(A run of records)
┌──
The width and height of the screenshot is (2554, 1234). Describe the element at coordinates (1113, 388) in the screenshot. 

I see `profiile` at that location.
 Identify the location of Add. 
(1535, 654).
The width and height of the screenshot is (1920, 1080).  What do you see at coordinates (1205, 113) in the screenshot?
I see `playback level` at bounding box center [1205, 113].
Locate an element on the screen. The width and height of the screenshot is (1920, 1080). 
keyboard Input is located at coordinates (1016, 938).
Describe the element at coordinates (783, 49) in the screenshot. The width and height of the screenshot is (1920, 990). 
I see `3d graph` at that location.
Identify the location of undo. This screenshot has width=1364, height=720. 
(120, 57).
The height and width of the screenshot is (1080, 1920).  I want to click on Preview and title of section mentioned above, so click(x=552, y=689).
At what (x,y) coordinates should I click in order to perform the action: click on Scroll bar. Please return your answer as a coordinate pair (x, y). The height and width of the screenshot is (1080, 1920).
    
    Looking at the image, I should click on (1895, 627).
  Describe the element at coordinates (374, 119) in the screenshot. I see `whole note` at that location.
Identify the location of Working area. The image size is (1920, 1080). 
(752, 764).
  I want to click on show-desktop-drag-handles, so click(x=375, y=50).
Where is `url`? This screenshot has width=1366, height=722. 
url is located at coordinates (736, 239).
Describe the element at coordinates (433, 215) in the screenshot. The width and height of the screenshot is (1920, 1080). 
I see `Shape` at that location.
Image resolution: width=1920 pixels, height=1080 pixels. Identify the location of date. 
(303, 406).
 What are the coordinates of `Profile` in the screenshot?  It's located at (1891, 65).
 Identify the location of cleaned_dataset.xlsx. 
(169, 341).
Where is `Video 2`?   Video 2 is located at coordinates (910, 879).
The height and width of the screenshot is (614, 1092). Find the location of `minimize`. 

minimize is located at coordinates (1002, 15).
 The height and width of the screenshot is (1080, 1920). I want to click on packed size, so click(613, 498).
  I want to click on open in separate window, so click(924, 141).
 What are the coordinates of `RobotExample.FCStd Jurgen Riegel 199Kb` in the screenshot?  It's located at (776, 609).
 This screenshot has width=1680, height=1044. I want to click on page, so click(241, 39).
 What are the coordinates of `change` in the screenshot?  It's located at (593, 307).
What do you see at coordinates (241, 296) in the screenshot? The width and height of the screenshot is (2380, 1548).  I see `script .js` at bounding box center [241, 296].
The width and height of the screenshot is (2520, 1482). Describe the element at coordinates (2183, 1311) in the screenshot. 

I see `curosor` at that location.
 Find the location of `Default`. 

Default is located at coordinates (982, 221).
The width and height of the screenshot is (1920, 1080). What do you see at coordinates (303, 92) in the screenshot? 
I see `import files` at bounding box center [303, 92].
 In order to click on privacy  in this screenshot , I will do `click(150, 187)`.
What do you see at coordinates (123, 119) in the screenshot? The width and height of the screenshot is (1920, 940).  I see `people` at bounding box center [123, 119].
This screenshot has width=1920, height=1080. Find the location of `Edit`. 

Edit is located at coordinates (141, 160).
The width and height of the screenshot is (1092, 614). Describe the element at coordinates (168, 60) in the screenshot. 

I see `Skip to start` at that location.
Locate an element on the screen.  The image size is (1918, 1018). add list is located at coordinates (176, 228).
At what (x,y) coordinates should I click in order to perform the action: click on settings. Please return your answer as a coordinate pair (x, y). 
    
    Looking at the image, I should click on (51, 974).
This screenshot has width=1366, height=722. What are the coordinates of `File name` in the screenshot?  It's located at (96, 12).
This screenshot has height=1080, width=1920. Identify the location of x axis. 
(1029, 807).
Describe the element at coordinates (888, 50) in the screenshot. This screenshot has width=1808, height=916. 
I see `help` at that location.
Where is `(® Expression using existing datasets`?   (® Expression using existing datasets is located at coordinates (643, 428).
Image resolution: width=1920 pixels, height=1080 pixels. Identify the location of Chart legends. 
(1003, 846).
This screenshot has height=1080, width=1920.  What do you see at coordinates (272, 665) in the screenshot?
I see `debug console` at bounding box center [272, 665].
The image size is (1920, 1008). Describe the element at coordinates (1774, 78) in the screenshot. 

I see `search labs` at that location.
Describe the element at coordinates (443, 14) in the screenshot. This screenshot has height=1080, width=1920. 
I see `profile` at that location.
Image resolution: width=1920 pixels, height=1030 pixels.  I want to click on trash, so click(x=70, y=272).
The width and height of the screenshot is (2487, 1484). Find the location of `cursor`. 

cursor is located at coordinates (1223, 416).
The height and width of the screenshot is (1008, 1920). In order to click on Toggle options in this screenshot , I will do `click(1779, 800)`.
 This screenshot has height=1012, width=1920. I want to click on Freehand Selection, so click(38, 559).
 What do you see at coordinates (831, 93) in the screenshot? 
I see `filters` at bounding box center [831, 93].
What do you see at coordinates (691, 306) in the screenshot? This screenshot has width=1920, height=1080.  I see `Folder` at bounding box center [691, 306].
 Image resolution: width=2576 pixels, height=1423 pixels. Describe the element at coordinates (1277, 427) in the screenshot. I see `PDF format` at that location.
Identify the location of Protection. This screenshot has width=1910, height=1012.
└──
Goal> Please copy out the material from its first line up to and including the line that contains "so click(x=552, y=689).", reproducing each line without any change.

Exercise response>
The width and height of the screenshot is (2554, 1234). Describe the element at coordinates (1113, 388) in the screenshot. 

I see `profiile` at that location.
 Identify the location of Add. 
(1535, 654).
The width and height of the screenshot is (1920, 1080).  What do you see at coordinates (1205, 113) in the screenshot?
I see `playback level` at bounding box center [1205, 113].
Locate an element on the screen. The width and height of the screenshot is (1920, 1080). 
keyboard Input is located at coordinates (1016, 938).
Describe the element at coordinates (783, 49) in the screenshot. The width and height of the screenshot is (1920, 990). 
I see `3d graph` at that location.
Identify the location of undo. This screenshot has width=1364, height=720. 
(120, 57).
The height and width of the screenshot is (1080, 1920).  I want to click on Preview and title of section mentioned above, so click(x=552, y=689).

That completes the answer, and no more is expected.